● **Task directions**
Return each record exactly as it appears, so that nothing is dropped or altered.

*** Dataset records ***

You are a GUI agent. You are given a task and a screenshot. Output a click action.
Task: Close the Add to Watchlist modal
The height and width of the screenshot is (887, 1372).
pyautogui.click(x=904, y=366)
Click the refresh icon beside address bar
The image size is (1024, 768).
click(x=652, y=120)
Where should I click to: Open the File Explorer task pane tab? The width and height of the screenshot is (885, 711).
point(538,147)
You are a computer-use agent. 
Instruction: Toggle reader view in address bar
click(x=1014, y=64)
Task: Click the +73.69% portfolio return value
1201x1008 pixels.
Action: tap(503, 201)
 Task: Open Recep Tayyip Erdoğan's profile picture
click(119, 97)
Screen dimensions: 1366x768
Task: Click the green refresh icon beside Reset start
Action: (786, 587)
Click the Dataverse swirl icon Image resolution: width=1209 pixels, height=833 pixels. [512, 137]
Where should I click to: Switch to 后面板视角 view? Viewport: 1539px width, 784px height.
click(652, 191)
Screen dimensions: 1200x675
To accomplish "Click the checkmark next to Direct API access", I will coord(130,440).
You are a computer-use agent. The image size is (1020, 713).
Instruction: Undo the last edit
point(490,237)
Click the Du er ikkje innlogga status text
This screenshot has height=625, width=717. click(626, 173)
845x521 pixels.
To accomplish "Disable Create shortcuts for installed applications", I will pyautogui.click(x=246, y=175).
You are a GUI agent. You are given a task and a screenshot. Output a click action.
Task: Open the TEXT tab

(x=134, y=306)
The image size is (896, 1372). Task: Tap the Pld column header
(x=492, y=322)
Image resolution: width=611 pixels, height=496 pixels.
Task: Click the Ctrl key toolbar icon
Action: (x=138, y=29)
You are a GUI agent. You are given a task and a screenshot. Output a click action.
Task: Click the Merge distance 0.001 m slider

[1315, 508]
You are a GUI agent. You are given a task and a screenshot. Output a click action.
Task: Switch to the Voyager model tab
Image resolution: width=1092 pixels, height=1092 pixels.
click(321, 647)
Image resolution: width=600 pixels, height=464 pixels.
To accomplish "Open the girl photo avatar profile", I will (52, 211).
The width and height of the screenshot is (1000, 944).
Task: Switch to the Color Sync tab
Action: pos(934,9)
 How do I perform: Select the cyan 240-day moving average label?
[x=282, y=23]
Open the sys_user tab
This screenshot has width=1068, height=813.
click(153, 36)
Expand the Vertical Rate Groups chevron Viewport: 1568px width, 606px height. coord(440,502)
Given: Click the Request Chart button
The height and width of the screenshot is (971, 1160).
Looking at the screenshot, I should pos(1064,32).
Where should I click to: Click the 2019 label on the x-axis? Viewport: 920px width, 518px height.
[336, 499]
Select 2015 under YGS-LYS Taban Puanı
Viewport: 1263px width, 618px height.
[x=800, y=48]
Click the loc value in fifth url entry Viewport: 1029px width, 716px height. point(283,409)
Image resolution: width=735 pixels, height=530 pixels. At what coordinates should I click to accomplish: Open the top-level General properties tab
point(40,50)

***

● **Solution below**
You are a GUI agent. You are given a task and a screenshot. Output a click action.
Task: Close the Add to Watchlist modal
The height and width of the screenshot is (887, 1372).
pyautogui.click(x=904, y=366)
Click the refresh icon beside address bar
The image size is (1024, 768).
click(x=652, y=120)
Where should I click to: Open the File Explorer task pane tab? The width and height of the screenshot is (885, 711).
point(538,147)
You are a computer-use agent. 
Instruction: Toggle reader view in address bar
click(x=1014, y=64)
Task: Click the +73.69% portfolio return value
1201x1008 pixels.
Action: tap(503, 201)
 Task: Open Recep Tayyip Erdoğan's profile picture
click(119, 97)
Screen dimensions: 1366x768
Task: Click the green refresh icon beside Reset start
Action: (786, 587)
Click the Dataverse swirl icon Image resolution: width=1209 pixels, height=833 pixels. [512, 137]
Where should I click to: Switch to 后面板视角 view? Viewport: 1539px width, 784px height.
click(652, 191)
Screen dimensions: 1200x675
To accomplish "Click the checkmark next to Direct API access", I will coord(130,440).
You are a computer-use agent. The image size is (1020, 713).
Instruction: Undo the last edit
point(490,237)
Click the Du er ikkje innlogga status text
This screenshot has height=625, width=717. click(626, 173)
845x521 pixels.
To accomplish "Disable Create shortcuts for installed applications", I will pyautogui.click(x=246, y=175).
You are a GUI agent. You are given a task and a screenshot. Output a click action.
Task: Open the TEXT tab

(x=134, y=306)
The image size is (896, 1372). Task: Tap the Pld column header
(x=492, y=322)
Image resolution: width=611 pixels, height=496 pixels.
Task: Click the Ctrl key toolbar icon
Action: (x=138, y=29)
You are a GUI agent. You are given a task and a screenshot. Output a click action.
Task: Click the Merge distance 0.001 m slider

[1315, 508]
You are a GUI agent. You are given a task and a screenshot. Output a click action.
Task: Switch to the Voyager model tab
Image resolution: width=1092 pixels, height=1092 pixels.
click(321, 647)
Image resolution: width=600 pixels, height=464 pixels.
To accomplish "Open the girl photo avatar profile", I will (52, 211).
The width and height of the screenshot is (1000, 944).
Task: Switch to the Color Sync tab
Action: pos(934,9)
 How do I perform: Select the cyan 240-day moving average label?
[x=282, y=23]
Open the sys_user tab
This screenshot has width=1068, height=813.
click(153, 36)
Expand the Vertical Rate Groups chevron Viewport: 1568px width, 606px height. coord(440,502)
Given: Click the Request Chart button
The height and width of the screenshot is (971, 1160).
Looking at the screenshot, I should pos(1064,32).
Where should I click to: Click the 2019 label on the x-axis? Viewport: 920px width, 518px height.
[336, 499]
Select 2015 under YGS-LYS Taban Puanı
Viewport: 1263px width, 618px height.
[x=800, y=48]
Click the loc value in fifth url entry Viewport: 1029px width, 716px height. point(283,409)
Image resolution: width=735 pixels, height=530 pixels. At what coordinates should I click to accomplish: Open the top-level General properties tab
point(40,50)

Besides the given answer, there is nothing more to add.